Reproduce each of the following records verbatim, preserving every line in its original order.

⟨

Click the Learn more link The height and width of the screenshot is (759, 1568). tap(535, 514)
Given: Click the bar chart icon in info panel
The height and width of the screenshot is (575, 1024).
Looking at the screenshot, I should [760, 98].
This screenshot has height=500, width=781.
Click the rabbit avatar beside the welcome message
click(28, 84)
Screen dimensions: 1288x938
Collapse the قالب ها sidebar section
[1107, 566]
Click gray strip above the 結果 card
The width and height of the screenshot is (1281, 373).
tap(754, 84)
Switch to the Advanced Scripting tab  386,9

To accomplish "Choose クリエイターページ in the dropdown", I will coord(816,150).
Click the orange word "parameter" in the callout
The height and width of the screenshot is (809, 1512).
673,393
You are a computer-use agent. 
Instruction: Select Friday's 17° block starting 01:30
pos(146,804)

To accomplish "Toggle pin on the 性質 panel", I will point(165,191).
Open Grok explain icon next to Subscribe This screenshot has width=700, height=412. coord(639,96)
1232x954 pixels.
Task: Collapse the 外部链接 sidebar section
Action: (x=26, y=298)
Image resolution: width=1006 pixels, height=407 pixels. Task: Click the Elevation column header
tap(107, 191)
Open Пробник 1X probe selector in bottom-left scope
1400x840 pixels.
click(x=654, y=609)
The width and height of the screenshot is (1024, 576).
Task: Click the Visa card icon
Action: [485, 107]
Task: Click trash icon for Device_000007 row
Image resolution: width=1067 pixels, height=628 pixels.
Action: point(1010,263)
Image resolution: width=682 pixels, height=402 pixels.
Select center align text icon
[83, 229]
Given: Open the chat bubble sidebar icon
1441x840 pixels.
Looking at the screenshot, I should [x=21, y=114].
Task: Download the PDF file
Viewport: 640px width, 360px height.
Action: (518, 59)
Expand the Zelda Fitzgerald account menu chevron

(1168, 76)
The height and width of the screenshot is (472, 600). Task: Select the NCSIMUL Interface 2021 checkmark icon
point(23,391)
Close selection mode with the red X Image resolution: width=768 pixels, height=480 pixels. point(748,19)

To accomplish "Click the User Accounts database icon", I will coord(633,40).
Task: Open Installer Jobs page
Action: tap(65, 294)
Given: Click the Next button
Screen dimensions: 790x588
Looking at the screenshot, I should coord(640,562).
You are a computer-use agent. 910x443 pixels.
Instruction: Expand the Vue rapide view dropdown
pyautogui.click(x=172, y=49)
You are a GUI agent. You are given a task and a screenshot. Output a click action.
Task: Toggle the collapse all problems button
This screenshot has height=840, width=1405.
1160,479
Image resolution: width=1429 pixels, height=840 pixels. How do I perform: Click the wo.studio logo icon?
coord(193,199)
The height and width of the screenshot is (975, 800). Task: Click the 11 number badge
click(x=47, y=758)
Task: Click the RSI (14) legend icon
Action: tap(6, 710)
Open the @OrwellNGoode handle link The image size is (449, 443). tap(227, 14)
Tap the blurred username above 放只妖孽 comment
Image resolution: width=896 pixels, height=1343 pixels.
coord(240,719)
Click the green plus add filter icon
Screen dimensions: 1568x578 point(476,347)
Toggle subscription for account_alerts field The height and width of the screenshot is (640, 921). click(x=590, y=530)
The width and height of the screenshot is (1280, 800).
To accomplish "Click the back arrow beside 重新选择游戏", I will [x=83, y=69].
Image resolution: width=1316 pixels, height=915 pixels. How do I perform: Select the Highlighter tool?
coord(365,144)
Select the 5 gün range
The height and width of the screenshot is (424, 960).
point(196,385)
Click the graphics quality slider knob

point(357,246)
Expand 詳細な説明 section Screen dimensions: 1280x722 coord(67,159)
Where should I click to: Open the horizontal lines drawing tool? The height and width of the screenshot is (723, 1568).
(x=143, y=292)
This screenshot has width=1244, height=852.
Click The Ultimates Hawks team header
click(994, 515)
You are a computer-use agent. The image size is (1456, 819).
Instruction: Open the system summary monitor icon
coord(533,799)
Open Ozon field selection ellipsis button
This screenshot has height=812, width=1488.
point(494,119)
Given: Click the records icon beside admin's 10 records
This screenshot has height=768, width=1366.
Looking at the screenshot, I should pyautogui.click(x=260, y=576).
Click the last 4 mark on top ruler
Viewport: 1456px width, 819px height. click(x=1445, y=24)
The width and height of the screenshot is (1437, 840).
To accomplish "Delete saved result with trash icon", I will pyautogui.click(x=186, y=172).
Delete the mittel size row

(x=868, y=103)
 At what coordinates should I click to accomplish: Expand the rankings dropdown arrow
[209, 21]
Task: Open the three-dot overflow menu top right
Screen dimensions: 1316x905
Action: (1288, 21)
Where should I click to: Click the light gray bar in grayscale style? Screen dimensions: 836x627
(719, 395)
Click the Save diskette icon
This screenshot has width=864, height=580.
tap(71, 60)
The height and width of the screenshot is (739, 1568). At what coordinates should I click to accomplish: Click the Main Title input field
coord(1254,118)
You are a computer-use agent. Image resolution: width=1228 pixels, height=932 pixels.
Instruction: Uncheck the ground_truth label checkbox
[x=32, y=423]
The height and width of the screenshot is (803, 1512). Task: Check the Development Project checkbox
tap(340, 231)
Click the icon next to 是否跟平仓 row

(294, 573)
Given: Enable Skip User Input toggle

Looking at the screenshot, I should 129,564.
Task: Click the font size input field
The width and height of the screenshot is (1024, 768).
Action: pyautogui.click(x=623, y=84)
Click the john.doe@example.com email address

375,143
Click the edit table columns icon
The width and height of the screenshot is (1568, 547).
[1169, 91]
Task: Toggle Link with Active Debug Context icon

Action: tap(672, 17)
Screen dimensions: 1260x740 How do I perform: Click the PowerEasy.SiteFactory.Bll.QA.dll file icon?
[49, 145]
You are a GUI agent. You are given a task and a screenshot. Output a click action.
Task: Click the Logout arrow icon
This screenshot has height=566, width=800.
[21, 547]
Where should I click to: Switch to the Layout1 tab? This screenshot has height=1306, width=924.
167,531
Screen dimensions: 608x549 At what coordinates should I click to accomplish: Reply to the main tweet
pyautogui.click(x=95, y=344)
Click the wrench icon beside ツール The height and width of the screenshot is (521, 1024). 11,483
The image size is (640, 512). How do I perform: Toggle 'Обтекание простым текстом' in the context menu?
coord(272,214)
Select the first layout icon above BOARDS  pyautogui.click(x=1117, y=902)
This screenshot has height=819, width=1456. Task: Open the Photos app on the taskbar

⟩

■ **Output for this task**
Click the Learn more link The height and width of the screenshot is (759, 1568). tap(535, 514)
Given: Click the bar chart icon in info panel
The height and width of the screenshot is (575, 1024).
Looking at the screenshot, I should [760, 98].
This screenshot has height=500, width=781.
Click the rabbit avatar beside the welcome message
click(28, 84)
Screen dimensions: 1288x938
Collapse the قالب ها sidebar section
[1107, 566]
Click gray strip above the 結果 card
The width and height of the screenshot is (1281, 373).
tap(754, 84)
Switch to the Advanced Scripting tab  386,9

To accomplish "Choose クリエイターページ in the dropdown", I will coord(816,150).
Click the orange word "parameter" in the callout
The height and width of the screenshot is (809, 1512).
673,393
You are a computer-use agent. 
Instruction: Select Friday's 17° block starting 01:30
pos(146,804)

To accomplish "Toggle pin on the 性質 panel", I will point(165,191).
Open Grok explain icon next to Subscribe This screenshot has width=700, height=412. coord(639,96)
1232x954 pixels.
Task: Collapse the 外部链接 sidebar section
Action: (x=26, y=298)
Image resolution: width=1006 pixels, height=407 pixels. Task: Click the Elevation column header
tap(107, 191)
Open Пробник 1X probe selector in bottom-left scope
1400x840 pixels.
click(x=654, y=609)
The width and height of the screenshot is (1024, 576).
Task: Click the Visa card icon
Action: [485, 107]
Task: Click trash icon for Device_000007 row
Image resolution: width=1067 pixels, height=628 pixels.
Action: point(1010,263)
Image resolution: width=682 pixels, height=402 pixels.
Select center align text icon
[83, 229]
Given: Open the chat bubble sidebar icon
1441x840 pixels.
Looking at the screenshot, I should [x=21, y=114].
Task: Download the PDF file
Viewport: 640px width, 360px height.
Action: (518, 59)
Expand the Zelda Fitzgerald account menu chevron

(1168, 76)
The height and width of the screenshot is (472, 600). Task: Select the NCSIMUL Interface 2021 checkmark icon
point(23,391)
Close selection mode with the red X Image resolution: width=768 pixels, height=480 pixels. point(748,19)

To accomplish "Click the User Accounts database icon", I will coord(633,40).
Task: Open Installer Jobs page
Action: tap(65, 294)
Given: Click the Next button
Screen dimensions: 790x588
Looking at the screenshot, I should coord(640,562).
You are a computer-use agent. 910x443 pixels.
Instruction: Expand the Vue rapide view dropdown
pyautogui.click(x=172, y=49)
You are a GUI agent. You are given a task and a screenshot. Output a click action.
Task: Toggle the collapse all problems button
This screenshot has height=840, width=1405.
1160,479
Image resolution: width=1429 pixels, height=840 pixels. How do I perform: Click the wo.studio logo icon?
coord(193,199)
The height and width of the screenshot is (975, 800). Task: Click the 11 number badge
click(x=47, y=758)
Task: Click the RSI (14) legend icon
Action: tap(6, 710)
Open the @OrwellNGoode handle link The image size is (449, 443). tap(227, 14)
Tap the blurred username above 放只妖孽 comment
Image resolution: width=896 pixels, height=1343 pixels.
coord(240,719)
Click the green plus add filter icon
Screen dimensions: 1568x578 point(476,347)
Toggle subscription for account_alerts field The height and width of the screenshot is (640, 921). click(x=590, y=530)
The width and height of the screenshot is (1280, 800).
To accomplish "Click the back arrow beside 重新选择游戏", I will [x=83, y=69].
Image resolution: width=1316 pixels, height=915 pixels. How do I perform: Select the Highlighter tool?
coord(365,144)
Select the 5 gün range
The height and width of the screenshot is (424, 960).
point(196,385)
Click the graphics quality slider knob

point(357,246)
Expand 詳細な説明 section Screen dimensions: 1280x722 coord(67,159)
Where should I click to: Open the horizontal lines drawing tool? The height and width of the screenshot is (723, 1568).
(x=143, y=292)
This screenshot has width=1244, height=852.
Click The Ultimates Hawks team header
click(994, 515)
You are a computer-use agent. The image size is (1456, 819).
Instruction: Open the system summary monitor icon
coord(533,799)
Open Ozon field selection ellipsis button
This screenshot has height=812, width=1488.
point(494,119)
Given: Click the records icon beside admin's 10 records
This screenshot has height=768, width=1366.
Looking at the screenshot, I should pyautogui.click(x=260, y=576).
Click the last 4 mark on top ruler
Viewport: 1456px width, 819px height. click(x=1445, y=24)
The width and height of the screenshot is (1437, 840).
To accomplish "Delete saved result with trash icon", I will pyautogui.click(x=186, y=172).
Delete the mittel size row

(x=868, y=103)
 At what coordinates should I click to accomplish: Expand the rankings dropdown arrow
[209, 21]
Task: Open the three-dot overflow menu top right
Screen dimensions: 1316x905
Action: (1288, 21)
Where should I click to: Click the light gray bar in grayscale style? Screen dimensions: 836x627
(719, 395)
Click the Save diskette icon
This screenshot has width=864, height=580.
tap(71, 60)
The height and width of the screenshot is (739, 1568). At what coordinates should I click to accomplish: Click the Main Title input field
coord(1254,118)
You are a computer-use agent. Image resolution: width=1228 pixels, height=932 pixels.
Instruction: Uncheck the ground_truth label checkbox
[x=32, y=423]
The height and width of the screenshot is (803, 1512). Task: Check the Development Project checkbox
tap(340, 231)
Click the icon next to 是否跟平仓 row

(294, 573)
Given: Enable Skip User Input toggle

Looking at the screenshot, I should 129,564.
Task: Click the font size input field
The width and height of the screenshot is (1024, 768).
Action: pyautogui.click(x=623, y=84)
Click the john.doe@example.com email address

375,143
Click the edit table columns icon
The width and height of the screenshot is (1568, 547).
[1169, 91]
Task: Toggle Link with Active Debug Context icon

Action: tap(672, 17)
Screen dimensions: 1260x740 How do I perform: Click the PowerEasy.SiteFactory.Bll.QA.dll file icon?
[49, 145]
You are a GUI agent. You are given a task and a screenshot. Output a click action.
Task: Click the Logout arrow icon
This screenshot has height=566, width=800.
[21, 547]
Where should I click to: Switch to the Layout1 tab? This screenshot has height=1306, width=924.
167,531
Screen dimensions: 608x549 At what coordinates should I click to accomplish: Reply to the main tweet
pyautogui.click(x=95, y=344)
Click the wrench icon beside ツール The height and width of the screenshot is (521, 1024). 11,483
The image size is (640, 512). How do I perform: Toggle 'Обтекание простым текстом' in the context menu?
coord(272,214)
Select the first layout icon above BOARDS  pyautogui.click(x=1117, y=902)
This screenshot has height=819, width=1456. Task: Open the Photos app on the taskbar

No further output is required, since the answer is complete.